Two recent phenomenon – “Muslim-free” businesses and armed anti-Islam demonstrations – raise deep concerns.
Finally, the report notes that progress has been observed in the reduced frequency and acceptability of anti-Islam law-enforcement trainings.
“The 2016 presidential election has mainstreamed Islamophobia and resulted in a number of un-constitutional proposals targeting Muslims,” said Corey Saylor, director of CAIR’s Department to Monitor and Combat Islamophobia. “’Confronting Fear’ offers a plan for moving anti-Muslim bias back to the fringes of society where it belongs.”
“The work of the Islamophobia Research and Documentation Project at UC Berkeley is enriched and inspired by the partnership and the hard work undertaken jointly with CAIR to produce another annual report that exposes the bigotry-producing industry in America while providing opportunities and strategies on how best to reclaim an open, democratic and religiously-inclusive society,” said Dr. Hatem Bazian, director of the Islamophobia Research and Documentation Project at the Center for Race and Gender at UC Berkeley.

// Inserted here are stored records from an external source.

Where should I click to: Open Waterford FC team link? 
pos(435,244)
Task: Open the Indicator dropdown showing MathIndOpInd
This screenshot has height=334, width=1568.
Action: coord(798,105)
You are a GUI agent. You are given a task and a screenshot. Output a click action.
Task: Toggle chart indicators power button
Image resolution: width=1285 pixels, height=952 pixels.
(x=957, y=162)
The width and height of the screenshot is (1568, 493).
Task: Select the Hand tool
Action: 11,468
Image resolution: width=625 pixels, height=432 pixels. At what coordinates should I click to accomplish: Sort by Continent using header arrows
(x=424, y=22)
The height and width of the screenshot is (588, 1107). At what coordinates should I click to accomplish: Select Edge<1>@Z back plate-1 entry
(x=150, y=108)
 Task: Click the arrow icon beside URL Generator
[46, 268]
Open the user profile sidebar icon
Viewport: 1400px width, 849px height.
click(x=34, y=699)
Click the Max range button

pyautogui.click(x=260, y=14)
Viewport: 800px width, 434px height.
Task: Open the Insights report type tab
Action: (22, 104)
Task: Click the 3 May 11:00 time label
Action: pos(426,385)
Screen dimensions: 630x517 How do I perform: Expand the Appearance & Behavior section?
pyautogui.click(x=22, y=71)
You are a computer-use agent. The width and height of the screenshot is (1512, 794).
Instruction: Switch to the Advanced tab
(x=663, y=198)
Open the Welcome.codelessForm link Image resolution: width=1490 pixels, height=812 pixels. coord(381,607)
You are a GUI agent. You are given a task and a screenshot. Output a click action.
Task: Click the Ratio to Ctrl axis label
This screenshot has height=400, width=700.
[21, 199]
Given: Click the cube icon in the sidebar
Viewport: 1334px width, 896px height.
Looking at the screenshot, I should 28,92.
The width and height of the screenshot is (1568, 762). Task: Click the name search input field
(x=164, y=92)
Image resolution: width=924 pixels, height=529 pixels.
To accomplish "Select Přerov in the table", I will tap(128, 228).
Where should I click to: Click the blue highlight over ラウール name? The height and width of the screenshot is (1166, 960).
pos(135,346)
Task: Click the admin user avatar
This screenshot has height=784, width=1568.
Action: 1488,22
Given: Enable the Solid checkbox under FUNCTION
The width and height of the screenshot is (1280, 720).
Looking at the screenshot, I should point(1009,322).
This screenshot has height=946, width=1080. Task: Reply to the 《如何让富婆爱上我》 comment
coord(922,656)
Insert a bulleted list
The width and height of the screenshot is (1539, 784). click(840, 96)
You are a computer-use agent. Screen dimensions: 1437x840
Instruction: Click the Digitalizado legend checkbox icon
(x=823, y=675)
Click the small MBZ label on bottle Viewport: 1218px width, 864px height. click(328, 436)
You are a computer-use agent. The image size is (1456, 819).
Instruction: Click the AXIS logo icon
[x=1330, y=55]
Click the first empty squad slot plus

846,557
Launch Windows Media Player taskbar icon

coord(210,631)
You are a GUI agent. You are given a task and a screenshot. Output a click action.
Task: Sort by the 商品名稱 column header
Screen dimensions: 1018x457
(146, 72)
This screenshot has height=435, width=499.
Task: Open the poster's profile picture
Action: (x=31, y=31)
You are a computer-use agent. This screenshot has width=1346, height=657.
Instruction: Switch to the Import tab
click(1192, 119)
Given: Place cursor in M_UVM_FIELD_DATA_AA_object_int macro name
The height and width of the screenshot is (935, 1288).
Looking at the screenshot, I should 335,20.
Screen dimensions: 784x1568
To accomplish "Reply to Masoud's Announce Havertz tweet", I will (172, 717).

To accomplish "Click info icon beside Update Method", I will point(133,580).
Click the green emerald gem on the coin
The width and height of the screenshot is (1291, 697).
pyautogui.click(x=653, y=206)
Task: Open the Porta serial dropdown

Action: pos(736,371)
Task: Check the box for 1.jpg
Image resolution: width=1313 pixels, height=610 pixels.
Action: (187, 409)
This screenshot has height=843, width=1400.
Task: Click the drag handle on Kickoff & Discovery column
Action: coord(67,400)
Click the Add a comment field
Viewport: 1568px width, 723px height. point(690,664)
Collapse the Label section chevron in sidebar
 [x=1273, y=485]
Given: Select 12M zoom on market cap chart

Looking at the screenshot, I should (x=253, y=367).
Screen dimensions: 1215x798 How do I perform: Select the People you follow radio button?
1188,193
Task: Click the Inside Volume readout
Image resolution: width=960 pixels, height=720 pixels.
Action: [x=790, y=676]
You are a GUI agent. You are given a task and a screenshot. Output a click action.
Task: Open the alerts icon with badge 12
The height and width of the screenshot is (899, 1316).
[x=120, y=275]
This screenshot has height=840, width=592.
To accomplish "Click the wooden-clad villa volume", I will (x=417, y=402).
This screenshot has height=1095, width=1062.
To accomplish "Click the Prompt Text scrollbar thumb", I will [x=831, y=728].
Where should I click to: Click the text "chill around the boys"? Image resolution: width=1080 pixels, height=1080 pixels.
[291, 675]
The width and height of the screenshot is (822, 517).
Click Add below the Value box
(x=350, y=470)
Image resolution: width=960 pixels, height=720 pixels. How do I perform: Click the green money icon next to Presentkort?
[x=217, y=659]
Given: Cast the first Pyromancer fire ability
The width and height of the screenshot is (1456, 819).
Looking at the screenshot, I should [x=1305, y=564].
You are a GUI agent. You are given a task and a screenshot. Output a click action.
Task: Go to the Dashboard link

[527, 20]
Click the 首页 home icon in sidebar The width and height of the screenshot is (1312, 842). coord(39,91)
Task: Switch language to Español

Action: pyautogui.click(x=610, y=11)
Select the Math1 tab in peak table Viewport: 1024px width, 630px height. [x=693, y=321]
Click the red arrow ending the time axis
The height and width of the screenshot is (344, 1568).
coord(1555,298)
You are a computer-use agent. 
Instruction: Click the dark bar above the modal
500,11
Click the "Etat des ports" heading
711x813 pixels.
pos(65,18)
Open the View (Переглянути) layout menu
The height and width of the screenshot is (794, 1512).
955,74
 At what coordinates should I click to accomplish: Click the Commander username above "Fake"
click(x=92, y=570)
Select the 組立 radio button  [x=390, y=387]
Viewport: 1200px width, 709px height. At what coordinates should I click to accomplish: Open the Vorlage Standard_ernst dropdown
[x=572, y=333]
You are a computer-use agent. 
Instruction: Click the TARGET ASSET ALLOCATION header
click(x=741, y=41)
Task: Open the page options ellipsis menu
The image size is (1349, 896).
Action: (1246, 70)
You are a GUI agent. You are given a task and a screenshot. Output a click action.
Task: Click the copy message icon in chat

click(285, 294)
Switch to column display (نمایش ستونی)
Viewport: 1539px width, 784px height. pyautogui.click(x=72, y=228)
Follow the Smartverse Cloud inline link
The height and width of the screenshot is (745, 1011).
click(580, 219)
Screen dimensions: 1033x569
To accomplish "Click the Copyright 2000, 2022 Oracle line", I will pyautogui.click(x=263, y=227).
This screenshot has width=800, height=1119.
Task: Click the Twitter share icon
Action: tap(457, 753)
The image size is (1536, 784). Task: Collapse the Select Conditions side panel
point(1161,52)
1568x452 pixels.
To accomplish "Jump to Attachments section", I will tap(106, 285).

Bazian added: “The hope is that this report and others like it will provide the needed grounding for communities across the country to use for effective engagement with policy makers, educators, civil society leaders, and media outlets. Education and applied research is the best avenue to uplift and bring about a social justice transformation in society and this report is a step in that direction.”
CAIR is America’s largest Muslim civil liberties and advocacy organization. Its mission is to enhance the understanding of Islam, encourage dialogue, protect civil liberties, empower American Muslims, and build coalitions that promote justice and mutual understanding.
The Center for Race and Gender (CRG) is an interdisciplinary research center at the University of California, Berkeley that fosters explorations of race and gender, and their intersections. CRG cultivates critical and engaged research and exchange among faculty and students throughout the university, between the university and nearby communities of color, and among scholars in the Bay Area, in the U.S., and around the globe.